WHAT TO PRODUCE:
Reproduce the listing below word for word, starting at its first line and ending at the line that contains "click(x=295, y=404)".

[start]

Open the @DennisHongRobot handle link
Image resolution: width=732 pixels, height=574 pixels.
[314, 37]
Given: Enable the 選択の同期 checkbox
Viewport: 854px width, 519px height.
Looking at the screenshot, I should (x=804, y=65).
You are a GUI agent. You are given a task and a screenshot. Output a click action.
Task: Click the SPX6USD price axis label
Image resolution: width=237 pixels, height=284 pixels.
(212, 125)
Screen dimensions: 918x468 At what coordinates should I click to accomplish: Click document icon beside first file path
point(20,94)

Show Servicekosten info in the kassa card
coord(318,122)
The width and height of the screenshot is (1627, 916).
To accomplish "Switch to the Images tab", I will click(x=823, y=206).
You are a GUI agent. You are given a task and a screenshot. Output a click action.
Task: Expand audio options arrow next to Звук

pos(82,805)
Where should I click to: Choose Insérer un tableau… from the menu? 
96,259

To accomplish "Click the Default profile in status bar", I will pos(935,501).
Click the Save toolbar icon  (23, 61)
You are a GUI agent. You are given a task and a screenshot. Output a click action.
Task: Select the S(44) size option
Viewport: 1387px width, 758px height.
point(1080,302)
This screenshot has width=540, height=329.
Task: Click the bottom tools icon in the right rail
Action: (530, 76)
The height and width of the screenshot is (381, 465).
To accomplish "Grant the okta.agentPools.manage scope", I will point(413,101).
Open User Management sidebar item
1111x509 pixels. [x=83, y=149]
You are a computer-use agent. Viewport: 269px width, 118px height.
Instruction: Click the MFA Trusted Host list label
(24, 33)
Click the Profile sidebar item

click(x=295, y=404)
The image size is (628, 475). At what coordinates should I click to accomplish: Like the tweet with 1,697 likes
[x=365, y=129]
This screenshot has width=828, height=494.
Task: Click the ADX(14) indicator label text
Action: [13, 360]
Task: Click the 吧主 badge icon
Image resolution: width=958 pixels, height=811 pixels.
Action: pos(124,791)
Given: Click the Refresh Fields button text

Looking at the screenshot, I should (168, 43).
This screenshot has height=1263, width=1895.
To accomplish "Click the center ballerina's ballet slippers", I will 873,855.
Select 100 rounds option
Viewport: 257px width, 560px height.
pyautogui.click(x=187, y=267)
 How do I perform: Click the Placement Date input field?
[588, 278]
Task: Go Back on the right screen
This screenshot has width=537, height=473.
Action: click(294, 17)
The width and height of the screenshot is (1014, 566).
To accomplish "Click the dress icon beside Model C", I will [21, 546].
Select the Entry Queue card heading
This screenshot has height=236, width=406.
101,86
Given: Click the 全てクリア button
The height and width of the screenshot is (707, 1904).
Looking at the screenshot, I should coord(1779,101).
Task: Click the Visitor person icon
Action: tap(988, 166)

[end]

EXERCISE RESPONSE:
Open the @DennisHongRobot handle link
Image resolution: width=732 pixels, height=574 pixels.
[314, 37]
Given: Enable the 選択の同期 checkbox
Viewport: 854px width, 519px height.
Looking at the screenshot, I should (x=804, y=65).
You are a GUI agent. You are given a task and a screenshot. Output a click action.
Task: Click the SPX6USD price axis label
Image resolution: width=237 pixels, height=284 pixels.
(212, 125)
Screen dimensions: 918x468 At what coordinates should I click to accomplish: Click document icon beside first file path
point(20,94)

Show Servicekosten info in the kassa card
coord(318,122)
The width and height of the screenshot is (1627, 916).
To accomplish "Switch to the Images tab", I will click(x=823, y=206).
You are a GUI agent. You are given a task and a screenshot. Output a click action.
Task: Expand audio options arrow next to Звук

pos(82,805)
Where should I click to: Choose Insérer un tableau… from the menu? 
96,259

To accomplish "Click the Default profile in status bar", I will pos(935,501).
Click the Save toolbar icon  (23, 61)
You are a GUI agent. You are given a task and a screenshot. Output a click action.
Task: Select the S(44) size option
Viewport: 1387px width, 758px height.
point(1080,302)
This screenshot has width=540, height=329.
Task: Click the bottom tools icon in the right rail
Action: (530, 76)
The height and width of the screenshot is (381, 465).
To accomplish "Grant the okta.agentPools.manage scope", I will point(413,101).
Open User Management sidebar item
1111x509 pixels. [x=83, y=149]
You are a computer-use agent. Viewport: 269px width, 118px height.
Instruction: Click the MFA Trusted Host list label
(24, 33)
Click the Profile sidebar item

click(x=295, y=404)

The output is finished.